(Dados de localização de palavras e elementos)
##########
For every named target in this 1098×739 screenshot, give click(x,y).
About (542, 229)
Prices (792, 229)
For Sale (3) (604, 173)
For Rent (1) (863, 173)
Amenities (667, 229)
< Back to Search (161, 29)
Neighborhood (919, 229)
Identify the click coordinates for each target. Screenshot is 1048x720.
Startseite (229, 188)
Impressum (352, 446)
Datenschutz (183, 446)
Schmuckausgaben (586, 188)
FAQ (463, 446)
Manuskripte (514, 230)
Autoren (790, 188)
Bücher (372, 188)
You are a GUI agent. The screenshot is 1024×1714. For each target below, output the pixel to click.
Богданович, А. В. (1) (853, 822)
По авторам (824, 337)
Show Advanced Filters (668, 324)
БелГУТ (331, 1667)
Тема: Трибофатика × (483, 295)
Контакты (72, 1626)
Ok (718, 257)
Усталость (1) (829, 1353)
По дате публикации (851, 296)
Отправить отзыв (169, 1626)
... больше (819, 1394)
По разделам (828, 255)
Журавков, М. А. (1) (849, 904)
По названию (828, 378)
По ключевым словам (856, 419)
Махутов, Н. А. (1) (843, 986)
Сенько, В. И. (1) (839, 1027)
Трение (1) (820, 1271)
##########
• **INSTRUÇÃO**: Reescreva todas as linhas acima trocando "target" por "item" e mantendo todo o resto sem alteração.

• **RESPOSTA DA TAREFA**:
For every named item in this 1098×739 screenshot, give click(x,y).
About (542, 229)
Prices (792, 229)
For Sale (3) (604, 173)
For Rent (1) (863, 173)
Amenities (667, 229)
< Back to Search (161, 29)
Neighborhood (919, 229)
Identify the click coordinates for each item. Screenshot is 1048x720.
Startseite (229, 188)
Impressum (352, 446)
Datenschutz (183, 446)
Schmuckausgaben (586, 188)
FAQ (463, 446)
Manuskripte (514, 230)
Autoren (790, 188)
Bücher (372, 188)
You are a GUI agent. The screenshot is 1024×1714. For each item below, output the pixel to click.
Богданович, А. В. (1) (853, 822)
По авторам (824, 337)
Show Advanced Filters (668, 324)
БелГУТ (331, 1667)
Тема: Трибофатика × (483, 295)
Контакты (72, 1626)
Ok (718, 257)
Усталость (1) (829, 1353)
По дате публикации (851, 296)
Отправить отзыв (169, 1626)
... больше (819, 1394)
По разделам (828, 255)
Журавков, М. А. (1) (849, 904)
По названию (828, 378)
По ключевым словам (856, 419)
Махутов, Н. А. (1) (843, 986)
Сенько, В. И. (1) (839, 1027)
Трение (1) (820, 1271)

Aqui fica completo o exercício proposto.